Stored items
|---|

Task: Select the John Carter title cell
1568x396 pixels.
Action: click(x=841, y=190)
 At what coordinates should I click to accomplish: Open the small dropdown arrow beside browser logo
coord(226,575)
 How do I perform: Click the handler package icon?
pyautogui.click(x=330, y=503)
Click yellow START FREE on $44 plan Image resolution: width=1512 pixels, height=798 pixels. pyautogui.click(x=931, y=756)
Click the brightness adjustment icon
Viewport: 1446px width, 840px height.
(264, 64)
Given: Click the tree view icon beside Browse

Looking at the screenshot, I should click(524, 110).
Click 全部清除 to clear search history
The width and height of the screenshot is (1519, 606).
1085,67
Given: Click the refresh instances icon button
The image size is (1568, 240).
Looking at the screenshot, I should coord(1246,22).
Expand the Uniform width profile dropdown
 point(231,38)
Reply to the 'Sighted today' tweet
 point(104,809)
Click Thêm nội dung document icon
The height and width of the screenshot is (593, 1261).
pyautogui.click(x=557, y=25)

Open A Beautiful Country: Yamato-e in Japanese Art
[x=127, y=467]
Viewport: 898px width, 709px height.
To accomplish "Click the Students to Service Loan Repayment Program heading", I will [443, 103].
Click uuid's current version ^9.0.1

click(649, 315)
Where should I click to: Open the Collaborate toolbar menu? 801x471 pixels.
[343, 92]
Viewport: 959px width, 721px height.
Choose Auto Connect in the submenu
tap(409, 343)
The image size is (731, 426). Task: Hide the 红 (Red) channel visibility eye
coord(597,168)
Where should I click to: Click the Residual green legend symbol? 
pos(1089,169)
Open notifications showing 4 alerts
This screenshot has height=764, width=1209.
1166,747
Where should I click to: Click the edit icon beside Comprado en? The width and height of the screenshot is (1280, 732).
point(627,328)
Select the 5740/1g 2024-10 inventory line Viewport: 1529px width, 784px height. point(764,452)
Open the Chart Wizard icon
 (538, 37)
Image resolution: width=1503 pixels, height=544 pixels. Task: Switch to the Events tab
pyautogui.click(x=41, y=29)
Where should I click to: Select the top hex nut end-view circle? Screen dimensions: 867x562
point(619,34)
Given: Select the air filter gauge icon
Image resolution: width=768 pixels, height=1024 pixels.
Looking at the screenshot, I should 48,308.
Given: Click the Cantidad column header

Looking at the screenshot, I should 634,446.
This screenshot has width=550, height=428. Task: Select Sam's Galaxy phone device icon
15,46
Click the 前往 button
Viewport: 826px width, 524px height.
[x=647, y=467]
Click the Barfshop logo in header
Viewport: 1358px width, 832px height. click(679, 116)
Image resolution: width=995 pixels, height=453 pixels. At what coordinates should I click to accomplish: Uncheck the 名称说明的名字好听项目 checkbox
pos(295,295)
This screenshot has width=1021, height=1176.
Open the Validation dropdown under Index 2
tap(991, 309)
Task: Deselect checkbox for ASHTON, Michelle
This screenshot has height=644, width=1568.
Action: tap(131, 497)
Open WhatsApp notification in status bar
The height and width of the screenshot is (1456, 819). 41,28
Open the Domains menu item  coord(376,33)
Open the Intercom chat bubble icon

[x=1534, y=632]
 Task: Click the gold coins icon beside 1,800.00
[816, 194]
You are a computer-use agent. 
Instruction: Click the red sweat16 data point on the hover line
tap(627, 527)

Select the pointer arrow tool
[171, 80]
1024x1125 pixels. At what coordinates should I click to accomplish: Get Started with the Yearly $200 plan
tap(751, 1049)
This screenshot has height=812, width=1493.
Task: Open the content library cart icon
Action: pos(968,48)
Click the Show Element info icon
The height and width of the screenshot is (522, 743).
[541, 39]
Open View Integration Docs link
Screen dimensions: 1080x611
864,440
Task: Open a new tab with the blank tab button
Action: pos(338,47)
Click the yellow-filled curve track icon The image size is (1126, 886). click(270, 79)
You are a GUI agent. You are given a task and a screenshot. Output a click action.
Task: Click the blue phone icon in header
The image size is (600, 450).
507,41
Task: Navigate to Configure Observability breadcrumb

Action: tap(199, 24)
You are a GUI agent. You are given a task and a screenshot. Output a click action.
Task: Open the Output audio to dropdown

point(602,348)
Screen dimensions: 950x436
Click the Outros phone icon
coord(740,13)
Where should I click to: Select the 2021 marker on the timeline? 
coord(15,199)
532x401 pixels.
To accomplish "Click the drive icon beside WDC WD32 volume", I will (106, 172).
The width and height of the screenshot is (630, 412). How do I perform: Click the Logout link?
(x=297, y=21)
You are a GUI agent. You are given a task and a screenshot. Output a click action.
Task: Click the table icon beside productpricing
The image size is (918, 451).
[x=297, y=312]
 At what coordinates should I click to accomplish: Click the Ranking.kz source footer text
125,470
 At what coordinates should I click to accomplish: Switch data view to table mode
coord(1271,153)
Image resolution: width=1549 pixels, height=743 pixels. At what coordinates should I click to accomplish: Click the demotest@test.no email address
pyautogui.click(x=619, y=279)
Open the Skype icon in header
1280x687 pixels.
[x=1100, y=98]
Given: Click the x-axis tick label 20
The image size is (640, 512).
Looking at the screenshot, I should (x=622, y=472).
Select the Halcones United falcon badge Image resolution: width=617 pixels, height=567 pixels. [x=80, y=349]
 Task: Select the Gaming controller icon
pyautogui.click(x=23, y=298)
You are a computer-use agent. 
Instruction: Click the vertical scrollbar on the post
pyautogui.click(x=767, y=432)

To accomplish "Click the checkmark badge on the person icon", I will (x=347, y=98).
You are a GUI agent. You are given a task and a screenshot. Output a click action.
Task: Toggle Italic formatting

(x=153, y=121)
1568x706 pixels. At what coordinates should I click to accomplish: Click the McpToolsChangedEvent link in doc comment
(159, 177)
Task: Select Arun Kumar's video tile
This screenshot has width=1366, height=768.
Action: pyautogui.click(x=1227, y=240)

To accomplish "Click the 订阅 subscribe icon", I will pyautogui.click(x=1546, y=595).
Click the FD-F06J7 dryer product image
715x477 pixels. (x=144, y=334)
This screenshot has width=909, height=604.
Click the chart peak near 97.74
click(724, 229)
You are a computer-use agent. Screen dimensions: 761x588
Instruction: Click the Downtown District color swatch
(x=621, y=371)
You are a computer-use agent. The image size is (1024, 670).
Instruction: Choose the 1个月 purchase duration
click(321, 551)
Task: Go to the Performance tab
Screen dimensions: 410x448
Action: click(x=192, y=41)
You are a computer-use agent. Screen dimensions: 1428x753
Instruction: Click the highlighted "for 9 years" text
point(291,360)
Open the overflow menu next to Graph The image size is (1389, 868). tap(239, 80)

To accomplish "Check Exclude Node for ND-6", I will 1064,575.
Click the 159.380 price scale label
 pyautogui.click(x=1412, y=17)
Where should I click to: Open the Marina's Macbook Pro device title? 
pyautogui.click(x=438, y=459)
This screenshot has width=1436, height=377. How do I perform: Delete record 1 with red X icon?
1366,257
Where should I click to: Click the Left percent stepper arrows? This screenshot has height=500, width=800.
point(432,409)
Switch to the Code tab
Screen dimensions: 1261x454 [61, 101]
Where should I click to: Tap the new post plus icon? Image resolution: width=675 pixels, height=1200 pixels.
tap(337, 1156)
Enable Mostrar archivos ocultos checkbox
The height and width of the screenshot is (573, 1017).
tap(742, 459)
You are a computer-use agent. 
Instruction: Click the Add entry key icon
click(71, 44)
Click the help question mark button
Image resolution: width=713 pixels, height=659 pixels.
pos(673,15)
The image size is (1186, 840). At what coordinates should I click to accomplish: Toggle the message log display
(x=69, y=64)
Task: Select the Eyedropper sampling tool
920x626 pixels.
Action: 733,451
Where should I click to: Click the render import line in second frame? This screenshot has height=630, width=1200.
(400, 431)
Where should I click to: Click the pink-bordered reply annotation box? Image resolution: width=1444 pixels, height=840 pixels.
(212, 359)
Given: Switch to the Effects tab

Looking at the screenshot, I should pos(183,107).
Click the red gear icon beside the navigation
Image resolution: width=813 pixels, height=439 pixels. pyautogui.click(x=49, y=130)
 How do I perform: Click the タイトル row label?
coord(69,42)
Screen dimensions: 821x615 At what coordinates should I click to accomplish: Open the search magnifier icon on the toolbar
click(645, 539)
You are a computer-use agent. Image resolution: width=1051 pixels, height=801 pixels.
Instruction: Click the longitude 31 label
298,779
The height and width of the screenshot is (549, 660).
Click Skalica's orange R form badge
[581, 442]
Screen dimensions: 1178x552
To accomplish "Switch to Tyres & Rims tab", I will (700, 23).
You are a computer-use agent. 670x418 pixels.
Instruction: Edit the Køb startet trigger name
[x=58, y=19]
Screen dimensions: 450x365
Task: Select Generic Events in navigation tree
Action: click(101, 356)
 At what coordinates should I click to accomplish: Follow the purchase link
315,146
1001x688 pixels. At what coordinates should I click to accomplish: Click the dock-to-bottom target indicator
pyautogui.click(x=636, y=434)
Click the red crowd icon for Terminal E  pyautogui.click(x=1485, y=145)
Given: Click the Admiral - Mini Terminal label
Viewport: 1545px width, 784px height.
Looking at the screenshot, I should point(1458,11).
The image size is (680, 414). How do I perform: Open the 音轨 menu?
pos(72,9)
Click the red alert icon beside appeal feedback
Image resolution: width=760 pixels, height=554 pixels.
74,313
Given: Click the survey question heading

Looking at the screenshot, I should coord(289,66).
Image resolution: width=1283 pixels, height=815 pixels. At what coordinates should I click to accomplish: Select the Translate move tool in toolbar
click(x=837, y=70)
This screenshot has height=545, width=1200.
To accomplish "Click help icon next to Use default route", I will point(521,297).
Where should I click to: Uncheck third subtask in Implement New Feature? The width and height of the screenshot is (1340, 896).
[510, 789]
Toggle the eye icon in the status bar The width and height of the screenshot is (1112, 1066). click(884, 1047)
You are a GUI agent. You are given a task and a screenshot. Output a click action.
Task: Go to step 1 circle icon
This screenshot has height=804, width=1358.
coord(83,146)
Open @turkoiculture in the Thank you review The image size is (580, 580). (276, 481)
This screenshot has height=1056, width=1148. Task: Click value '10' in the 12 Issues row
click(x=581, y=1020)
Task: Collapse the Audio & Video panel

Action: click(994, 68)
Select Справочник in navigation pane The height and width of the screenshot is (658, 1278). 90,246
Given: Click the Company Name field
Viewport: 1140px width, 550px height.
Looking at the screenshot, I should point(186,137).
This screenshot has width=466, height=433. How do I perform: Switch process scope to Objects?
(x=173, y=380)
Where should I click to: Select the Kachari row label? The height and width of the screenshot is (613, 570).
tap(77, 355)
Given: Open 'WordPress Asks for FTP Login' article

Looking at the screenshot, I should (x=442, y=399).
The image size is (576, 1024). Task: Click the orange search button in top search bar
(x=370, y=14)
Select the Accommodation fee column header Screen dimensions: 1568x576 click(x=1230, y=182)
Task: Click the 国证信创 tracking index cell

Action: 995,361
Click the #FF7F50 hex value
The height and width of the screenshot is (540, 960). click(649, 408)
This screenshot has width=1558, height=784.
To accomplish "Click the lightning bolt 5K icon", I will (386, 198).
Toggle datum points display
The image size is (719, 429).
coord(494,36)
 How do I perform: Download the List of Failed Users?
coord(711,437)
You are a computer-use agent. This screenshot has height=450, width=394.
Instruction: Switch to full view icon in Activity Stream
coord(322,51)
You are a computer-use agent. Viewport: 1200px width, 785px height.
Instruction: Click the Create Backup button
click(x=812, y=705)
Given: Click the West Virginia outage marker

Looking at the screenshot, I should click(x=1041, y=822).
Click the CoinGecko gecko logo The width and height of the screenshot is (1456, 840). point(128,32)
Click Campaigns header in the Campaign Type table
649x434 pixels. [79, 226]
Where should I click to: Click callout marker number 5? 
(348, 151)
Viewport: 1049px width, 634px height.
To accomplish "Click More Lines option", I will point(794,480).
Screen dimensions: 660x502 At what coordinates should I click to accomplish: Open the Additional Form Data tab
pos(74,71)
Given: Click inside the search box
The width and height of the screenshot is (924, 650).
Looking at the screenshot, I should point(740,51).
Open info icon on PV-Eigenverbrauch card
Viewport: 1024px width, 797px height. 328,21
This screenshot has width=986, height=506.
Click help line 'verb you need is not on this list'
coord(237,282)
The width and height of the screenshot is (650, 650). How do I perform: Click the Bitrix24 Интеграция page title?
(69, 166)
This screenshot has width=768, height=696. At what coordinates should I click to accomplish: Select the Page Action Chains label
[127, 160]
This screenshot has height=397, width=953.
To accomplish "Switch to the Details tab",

|---|

What to produce: Please copy the lines above from the line with "Click the Outros phone icon" up to and including the line with "You are a computer-use agent. The", exactly as written and with nothing else.

Task response:
Click the Outros phone icon
coord(740,13)
Where should I click to: Select the 2021 marker on the timeline? 
coord(15,199)
532x401 pixels.
To accomplish "Click the drive icon beside WDC WD32 volume", I will (106, 172).
The width and height of the screenshot is (630, 412). How do I perform: Click the Logout link?
(x=297, y=21)
You are a GUI agent. You are given a task and a screenshot. Output a click action.
Task: Click the table icon beside productpricing
The image size is (918, 451).
[x=297, y=312]
 At what coordinates should I click to accomplish: Click the Ranking.kz source footer text
125,470
 At what coordinates should I click to accomplish: Switch data view to table mode
coord(1271,153)
Image resolution: width=1549 pixels, height=743 pixels. At what coordinates should I click to accomplish: Click the demotest@test.no email address
pyautogui.click(x=619, y=279)
Open the Skype icon in header
1280x687 pixels.
[x=1100, y=98]
Given: Click the x-axis tick label 20
The image size is (640, 512).
Looking at the screenshot, I should (x=622, y=472).
Select the Halcones United falcon badge Image resolution: width=617 pixels, height=567 pixels. [x=80, y=349]
 Task: Select the Gaming controller icon
pyautogui.click(x=23, y=298)
You are a computer-use agent. 
Instruction: Click the vertical scrollbar on the post
pyautogui.click(x=767, y=432)

To accomplish "Click the checkmark badge on the person icon", I will (x=347, y=98).
You are a GUI agent. You are given a task and a screenshot. Output a click action.
Task: Toggle Italic formatting

(x=153, y=121)
1568x706 pixels. At what coordinates should I click to accomplish: Click the McpToolsChangedEvent link in doc comment
(159, 177)
Task: Select Arun Kumar's video tile
This screenshot has width=1366, height=768.
Action: pyautogui.click(x=1227, y=240)

To accomplish "Click the 订阅 subscribe icon", I will pyautogui.click(x=1546, y=595).
Click the FD-F06J7 dryer product image
715x477 pixels. (x=144, y=334)
This screenshot has width=909, height=604.
Click the chart peak near 97.74
click(724, 229)
You are a computer-use agent. Screen dimensions: 761x588
Instruction: Click the Downtown District color swatch
(x=621, y=371)
You are a computer-use agent. The image size is (1024, 670).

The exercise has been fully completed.